Como no podría ser de otra manera, también en la toma de decisiones respecto a los riesgos asumibles, los nombres con que designamos las cosas son esenciales. Las denominaciones de las cosas y la carga semántica de connotaciones que éstas tienen, modifican nuestras decisiones. Así, por ejemplo, pensemos en las palabras ‘cava’ y ‘droga’. ¿Qué carga semántica contienen y cómo condicionan nuestras elecciones? El cava, vino espumoso, es un producto alimenticio, publicitado, conocido, con connotaciones de celebración y de alegría. Las imágenes asociadas son de burbujitas bailarinas deseándonos un feliz año nuevo al son de una alegre musiquilla. La droga, sobra repetirlo, nos trae imágenes de degradación, delincuencia y muerte. La elección está pues viciada por el lenguaje. Nadie puede dudar de que, en todos los sentidos, el cava es una droga, pero, al darle otro nombre, le libramos de la pesada carga mítica de temores e imágenes negativas asociadas. Hay mil ejemplos. El usuario de tranquilizantes recetados por un médico es un ‘paciente; pero si no ha habido prescripción médica, es un ‘drogadicto’ que ‘abusa de fármacos’. La heroína es una ‘droga’, pero la metadona, suministrada por médicos, es un ‘tratamiento’. En realidad, la metadona es un opiáceo como la heroína, generadora de dependencia y con un terrible síndrome abstinencial, pero, de nuevo, el nombre la libera de tan pesadas cargas. En su momento, la heroína se usó como deshabituador de morfinómanos, tal y como hoy se usa la metadona. Por su parte, el nombre de la heroína proviene de ‘heroisch’ (heroico), en honor de las cualidades exaltadoras del ánimo que posee. Hoy, el sustantivo está ya tan cargado de connotaciones que dificulta una discusión serena y desapasionada sobre el tema.

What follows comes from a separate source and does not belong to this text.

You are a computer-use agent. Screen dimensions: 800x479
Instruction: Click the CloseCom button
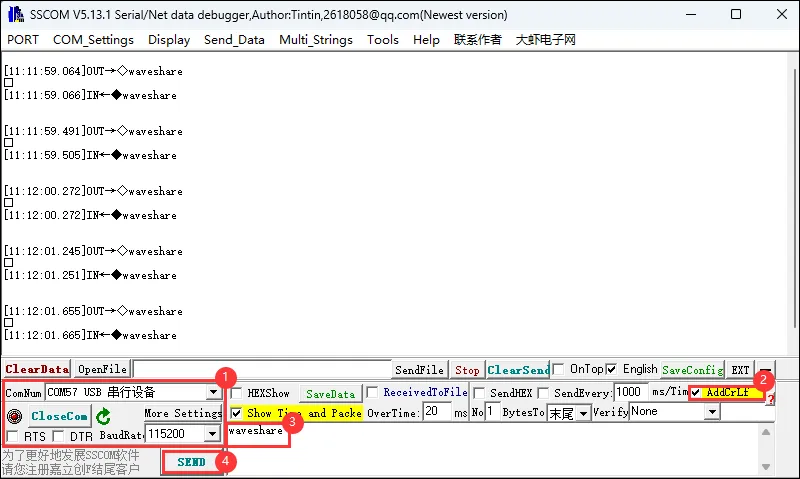(59, 416)
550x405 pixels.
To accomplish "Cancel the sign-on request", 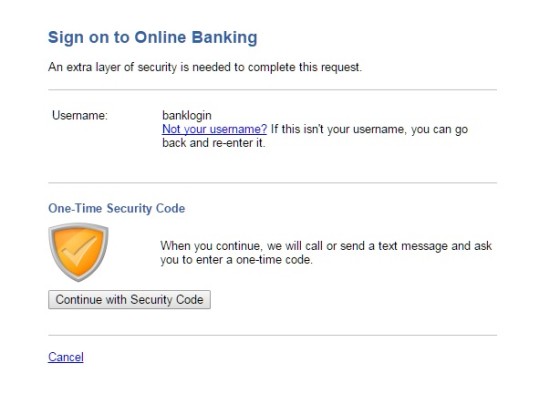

He hablado de la familiaridad con los peligros, los valores individuales o colectivos y las cargas semánticas asociadas con los nombres que utilizamos, como tres factores que inclinan nuestras preferencias hacia la seguridad o el riesgo. He dejado para el final un parámetro esencial: la información. Contra lo que podría parecer, la gran mayoría de nuestras decisiones acerca de los peligros que asumimos no se basan en un conocimiento real de las probabilidades de daño que tal actividad o tal otra presentan. Influyen más, a mi entender, los tres parámetros citados anteriormente. Sin embargo, unos datos erróneos, pero creídos e interiorizados, nos imposibilitarán decisiones razonables. Alguien podría estar interesado en relajarse y divertirse fumando marihuana; pero si ha llegado a estar convencido de que esa acción puede provocarle degeneraciones cerebrales, degradaciones físicas y abocarle a una espiral de toxicomanías, muy probablemente llegará a la conclusión de que no vale la pena correr tan gran riesgo. Pero al mismo tiempo, si con la misma desinformación prueba la marihuana y constata su inocuidad, puede creer que todas las sustancias son igualmente inofensivas, llevándole a tomar decisiones irresponsables. Por eso, una vez más, es necesario hacer ver la importancia de conocer virtudes y peligros, más allá del ‘simplemente di no’.